Un troisième acteur entre alors en scène, le citoyen. Car si l’Etat et le secteur privé ont des intérêts convergents (et c’est souvent le cas), le projet ne rencontre pas de débat contradictoire. Le processus de montage d’opération que j’ai décrit jusqu’à présent laisse très peu de place au citoyen et les moyens de concertation qui existent légalement sont trop faibles face aux enjeux que soulèvent ces projets localement. Le citoyen, qui connait son territoire, analysera les propositions du point de vue local et exercera un regard critique. Il peut être partie prenante ou non (intéressé ou non), son point de vue ne sera pas le même que celui de l’Etat (le décideur) et de l’investisseur privé (le réalisateur). Dans la majorité des cas conflictuels, le citoyen constitue la variable d’ajustement qui permet de trancher le sort d’un projet : réalisation, abandon ou nouveau projet. Pour continuer sur l’exemple de l’éolien, nombreux sont les permis annulés par le Préfet en raison de l’initiative citoyenne locale qui a exprimé une forte opposition au projet.

Cette variable d’ajustement, est, à mon sens, ce qui constitue l’essence même du processus démocratique d’émergence d’un projet, car n’oublions pas que l’intérêt général n’est pas la somme des intérêts particuliers, ni même l’équilibre des intérêts particuliers, l’intérêt général doit être porté par la somme et l’équilibre des convictions particulières, c’est sur cela que repose un projet démocratique.

Dans le cadre de la loi sur la transition énergétique, les députés ont voté une distance minimale de 500m entre entre des habitations et des éoliennes

Dans le cadre de la loi sur la transition énergétique, les députés ont voté une distance minimale de 500m entre entre des habitations et des éoliennes

L’ÉTAT, C’EST AUSSI NOUS

Dans les cas auxquels j’ai pu être confronté dans ma pratique, on constate bien que la parole citoyenne émerge en dernière roue du carrosse, sous la forme contestable, mais nécessaire, de la révolte.
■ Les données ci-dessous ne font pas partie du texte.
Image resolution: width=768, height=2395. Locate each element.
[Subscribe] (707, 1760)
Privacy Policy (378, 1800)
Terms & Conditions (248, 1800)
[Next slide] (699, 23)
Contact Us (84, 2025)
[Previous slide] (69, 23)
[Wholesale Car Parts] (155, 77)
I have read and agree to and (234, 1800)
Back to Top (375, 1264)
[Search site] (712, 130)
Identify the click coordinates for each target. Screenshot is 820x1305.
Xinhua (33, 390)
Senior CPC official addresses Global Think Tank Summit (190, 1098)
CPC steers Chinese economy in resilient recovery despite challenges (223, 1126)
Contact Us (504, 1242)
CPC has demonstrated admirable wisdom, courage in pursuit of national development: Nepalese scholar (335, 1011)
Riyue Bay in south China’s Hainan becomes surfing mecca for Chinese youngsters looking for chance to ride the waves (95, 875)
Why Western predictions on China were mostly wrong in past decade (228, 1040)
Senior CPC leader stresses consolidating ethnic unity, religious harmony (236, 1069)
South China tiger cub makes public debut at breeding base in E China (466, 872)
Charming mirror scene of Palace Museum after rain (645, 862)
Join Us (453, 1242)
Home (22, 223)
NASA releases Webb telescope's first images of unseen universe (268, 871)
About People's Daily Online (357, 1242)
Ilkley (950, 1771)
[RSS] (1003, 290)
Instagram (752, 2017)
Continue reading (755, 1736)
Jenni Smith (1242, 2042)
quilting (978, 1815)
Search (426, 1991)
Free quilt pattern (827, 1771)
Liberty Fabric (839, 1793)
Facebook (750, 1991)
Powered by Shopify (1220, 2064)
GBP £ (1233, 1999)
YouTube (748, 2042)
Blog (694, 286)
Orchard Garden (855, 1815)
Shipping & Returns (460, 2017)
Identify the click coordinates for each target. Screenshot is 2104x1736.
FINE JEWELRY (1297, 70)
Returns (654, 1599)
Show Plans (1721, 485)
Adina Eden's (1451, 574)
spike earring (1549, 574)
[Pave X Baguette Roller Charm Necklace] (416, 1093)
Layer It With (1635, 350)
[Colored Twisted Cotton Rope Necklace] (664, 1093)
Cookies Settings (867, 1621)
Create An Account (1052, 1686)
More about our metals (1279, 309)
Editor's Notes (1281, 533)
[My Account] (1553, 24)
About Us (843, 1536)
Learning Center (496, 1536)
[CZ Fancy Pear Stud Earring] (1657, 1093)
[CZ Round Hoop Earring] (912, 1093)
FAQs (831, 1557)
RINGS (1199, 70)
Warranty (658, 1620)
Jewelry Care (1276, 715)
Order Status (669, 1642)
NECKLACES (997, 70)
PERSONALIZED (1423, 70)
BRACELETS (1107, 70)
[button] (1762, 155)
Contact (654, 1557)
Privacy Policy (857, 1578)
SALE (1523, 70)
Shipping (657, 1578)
Mobilisation d’associations locales et nationales, courriers au Préfet, banderoles, manifestations, occupation des lieux, etc. Est-il logique qu’il faille en passer par là pour l’émergence d’un projet démocratique ? Nous l’avons décrit dans plusieurs articles : la résistance citoyenne est l’une des formes possibles de démocratie locale, car elle affronte une démocratie d’une échelle supérieure (Etat, Région, Département, secteur privé) qui tente de réaliser un projet territorialisé en contradiction avec les intérêts locaux ou plus largement, avec des convictions partagées par les locaux. Mais peut-on parler de processus démocratique sain lorsque le seul mode d’expression du citoyen – audible par l’Etat – est la résistance ?

Le cœur du problème se trouve selon moi dans le processus de projet plus que dans les déséquilibres entre acteurs. Les citoyens, par l’intermédiaire d’instances consultatives ou d’associations engagées et associées, devraient être systématiquement parties prenantes de ces projets. Passer d’une forme de démocratie locale qui proteste à une démocratie participative réelle qui inclut le citoyen dans le processus de projet. La parole du citoyen est d’autant plus forte que même un fonctionnaire dans l’exercice de ses fonctions – malgré son expertise – ne peut pas toujours faire émerger une voix contestataire d’un grand projet d’aménagement. Bien entendu, il n’est pas question d’ôter à l’Etat son rôle nécessaire de garant de l’intérêt général ou d’empêcher les entreprises privées d’investir et d’innover, il s’agit plutôt de concevoir que le projet démocratique d’aménagement du territoire constitue une piste essentielle de l’évolution des politiques publiques. Je parle bien de participation, et non de concertation.

Je suis assez favorable à l’idée d’un Etat fort capable de s’investir dans des projets engagés, mais il ne peut asseoir sa force que sur l’action citoyenne, elle-même engagée à une échelle maitrisée : le territoire habité. Une telle idée n’est ni idéaliste, ni démagogique : elle est pragmatique. Nous devons poursuivre le progrès social fondé sur le partage des projets et des valeurs, bâtir ensemble le cadre de vie de demain et contourner les logiques d’affrontement et de conflit d’intérêt qui gangrènent aussi bien la réalisation des projets que leur économie. Vaste programme pour 2016.

 

// Grégoire Bruzulier

Pour aller plus loin :

Article de Libération sur le barrage de Sivens

Article des Echos sur le barrage de Sivens

Le petit son de l’article : propagande lobbyiste assumée et haute en couleur

 

Une réflexion sur “// L’ÉTAT, C’EST NOUS

  1. En échos au petit son de l’article, « moi je suis une éolienne je fais de l’électricité », je répondrais « moi je suis une citoyenne et j’oeuvre pour ma cité » ! Beau plaidoyer pour l’engagement, gardons le cœur à l’ouvrage !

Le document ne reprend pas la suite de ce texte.